Four Questions with Elana Gomel
Tamika Thompson: What is horror?
Elana Gomel: Horror is life illuminated by the imagination. When people ask me how I can watch horror movies to relax, I ask: “How can you watch TV news and go to sleep?” We live in the world of wars, violence, inequality, and discrimination. We can either avert our eyes from the darkness that surrounds us, or we can look straight into it and try to understand where it comes from and how to make it just a little bit lighter. My favorite line in Shakespeare is from his play Tempest in which Prospero says: “This thing of darkness I acknowledge mine.” Horror for me is acknowledging the darkness both inside and outside ourselves.
I prefer speculative horror: that is horror, with a fantastic element, be it supernatural, weird, or sci-fi. I am not into slashers or true-life atrocities. Fantasy spices fear with wonder. The English language has many words to describe shades of fear: horror, terror, dread, fright, and awe. Fictional horror has to have an element of awe to be effective. Most familiar figures of horror—vampires, ghosts, monsters—originate in myths and fairy tales. And fairy tales are always about discovering and facing the unknown. In my own writing, I try to recreate the experience of enchantment mixed with terror that all good fairy tales (not the expurgated Disney versions) have offered their audience, both young and old, throughout the ages.
Thompson: What is the spookiest experience you’ve ever had?
Gomel: As a child, I was afraid of monsters lurking outside in the night. I grew up in a big city, and always felt safe and protected surrounded by people, streetlights, and the noise of traffic. It was nature that gave me the creeps. My family had a summer house and an orchard. When we stayed there, I would wake up in the middle of the night and hear soft footsteps that circled our house over and over again. Now I am pretty sure it was a stray cat, but who knows? Anyway, I would lie in bed and imagine what kind of creature that was. A dinosaur? An alien? A vampire?
And the more I tried to give it a face and a name, the less afraid I was. Once a monster became a character in my story, I had power over it. I have never forgotten this childhood experience—in fact, my forthcoming novella Embedding is based on it. Telling a story about our fears, nightmares and insecurities is the only way to recover.
Thompson: What is the scariest book you’ve read and what about it frightened you?
Gomel: My husband makes fun of me because I read horror novels and watch horror movies to help me unwind. I am very aware of the distinction between reality and fiction. As much as I enjoy the company of monsters, I know they only exist in my imagination, and in the imagination of the author. But there is one horror novel that really scared me, though not for the reason the author probably intended. It is called No One Gets Out Alive by the British writer Adam Nevill (it was also made into a movie, but I haven’t seen it). The novel has a supernatural creature, and I breathed a sigh of relief when it finally appeared.

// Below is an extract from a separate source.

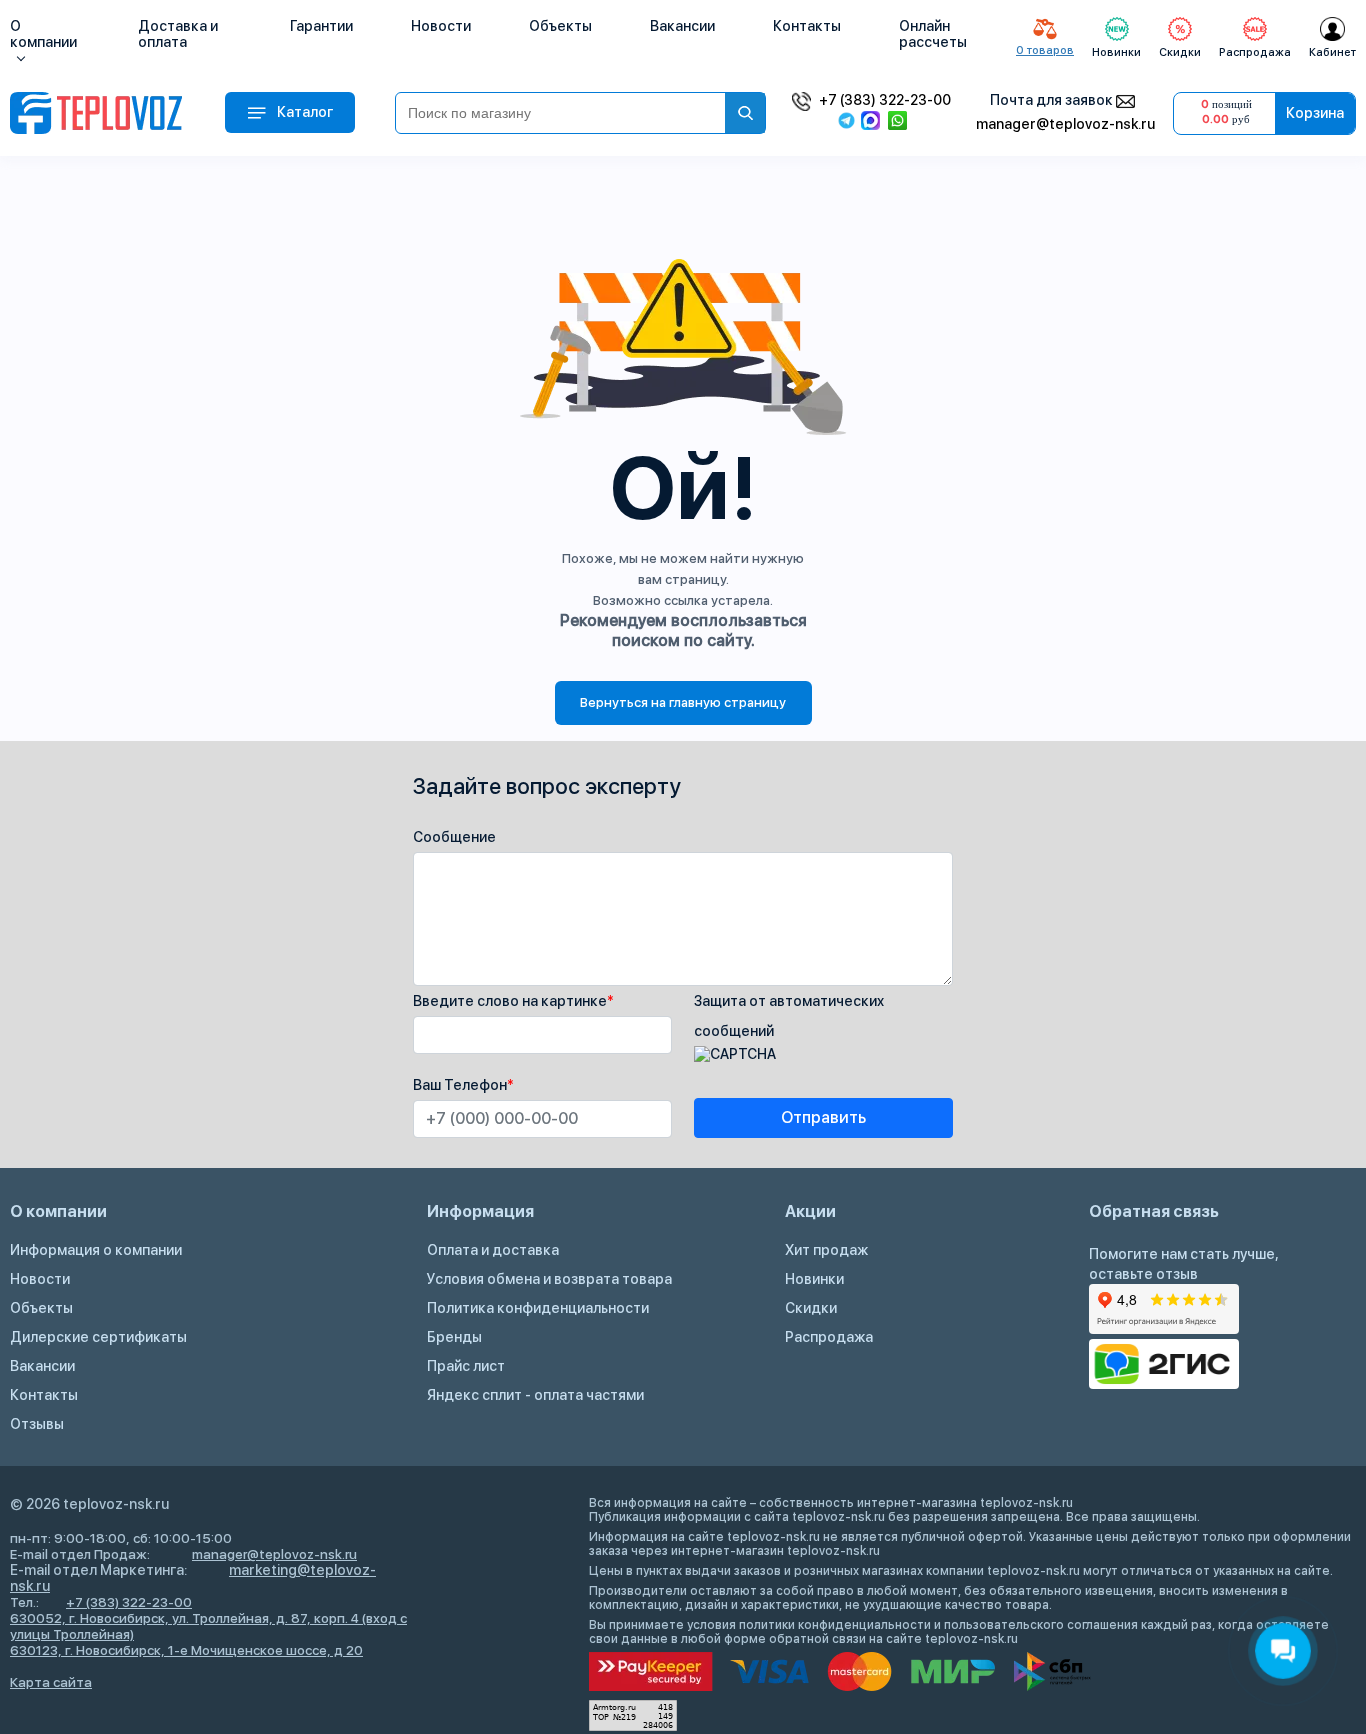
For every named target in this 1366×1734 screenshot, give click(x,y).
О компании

Until then, the novel was a realistic depiction of the struggles of an impoverished young woman in the streets of London. She loses her job and has to rent a room from a violent landlord because she has nowhere to go. It was so dismal, so hopeless, and so true to life that the fantasy element became a real comfort to the reader. All monsters are metaphors for the things that are too depressing to see as they are.
Thompson: I love the tagline for Nightwood: “All fairy tales were history once.” What do you hope the reader will learn about fairy tales from your novel?

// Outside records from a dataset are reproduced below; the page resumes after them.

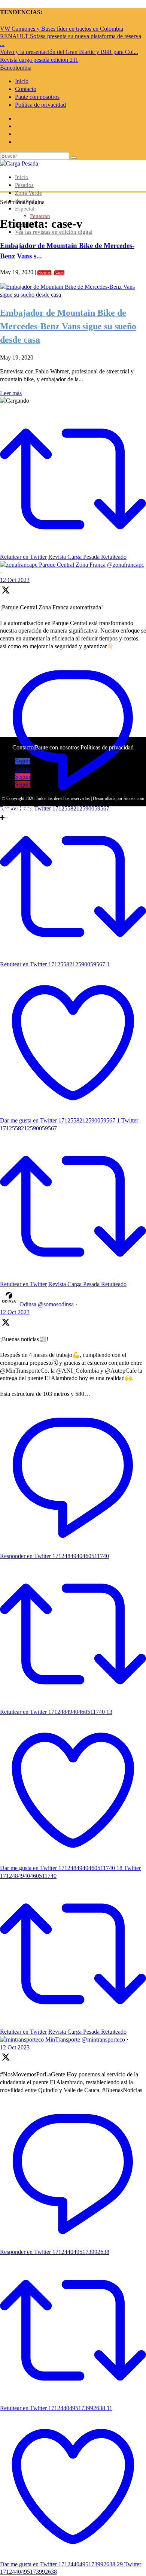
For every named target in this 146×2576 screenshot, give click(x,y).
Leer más (11, 393)
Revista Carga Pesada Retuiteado (87, 1284)
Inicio (21, 81)
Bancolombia (15, 67)
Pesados (24, 185)
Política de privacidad (40, 104)
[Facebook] (3, 810)
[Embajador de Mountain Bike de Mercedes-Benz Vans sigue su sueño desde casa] (73, 294)
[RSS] (32, 810)
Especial (24, 209)
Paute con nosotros (37, 97)
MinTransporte (62, 2039)
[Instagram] (14, 810)
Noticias (44, 273)
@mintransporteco (103, 2039)
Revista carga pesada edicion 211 (39, 60)
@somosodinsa (56, 1304)
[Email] (27, 810)
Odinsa (27, 1304)
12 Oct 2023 (15, 1312)
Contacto (25, 89)
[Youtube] (20, 810)
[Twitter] (9, 810)
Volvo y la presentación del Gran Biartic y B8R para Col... (69, 52)
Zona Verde (28, 193)
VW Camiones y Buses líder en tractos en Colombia (61, 28)
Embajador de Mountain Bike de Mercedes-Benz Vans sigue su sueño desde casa (68, 326)
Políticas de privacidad (107, 747)
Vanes (59, 273)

Hansel and Gretel were abandoned by their actual parents because the family was starving. Sleeping Beauty was raped, not kissed, and only woke up when she gave birth. Beauty and the Beast goes back to a bawdy Roman tale about Eros and his bride. Fairy tales are very old. They were the sole entertainment of the poor in the ages when hard labor and early death were the only things they could look forward to. Fairy tales reflect the indomitable spirit of the common people who managed to survive various disasters that history threw at them and to transmute pain into poetry. This is why I believe fairy tales are the origin of all horror. In Nightwood, as in the novel I am writing now provisionally called Nine Levels, I want to recreate the spirit of traditional fairy tales but without the obligatory “happy ending” of Disney. The real happy ending is to survive and to go on, fighting monsters, encountering marvels, and knowing that at the end darkness will get you—but not before you stare it down.
Born in Ukraine and currently residing in California, Elana Gomel is an academic with a long list of books and articles, an award-winning writer, and a professional nomad. She has taught and researched in Israel, Italy, and the US, and is known in the academy for her (purely theoretical) interest in serial killers, alien invasions, and rebellious AIs. She is the editor of the upcoming Palgrave Handbook of Global Fantasy. She is also the author of more than a hundred stories, several novellas, and six novels of dark fantasy and dark science fiction. Several of her stories appeared in Best of the Year anthologies. Her most recent fiction publications are Nightwood, a novel of monsters, marriage, and exile, and the collection My Lady of Plagues and Other Gothic Fairy Tales. She is a member of HWA and other professional societies.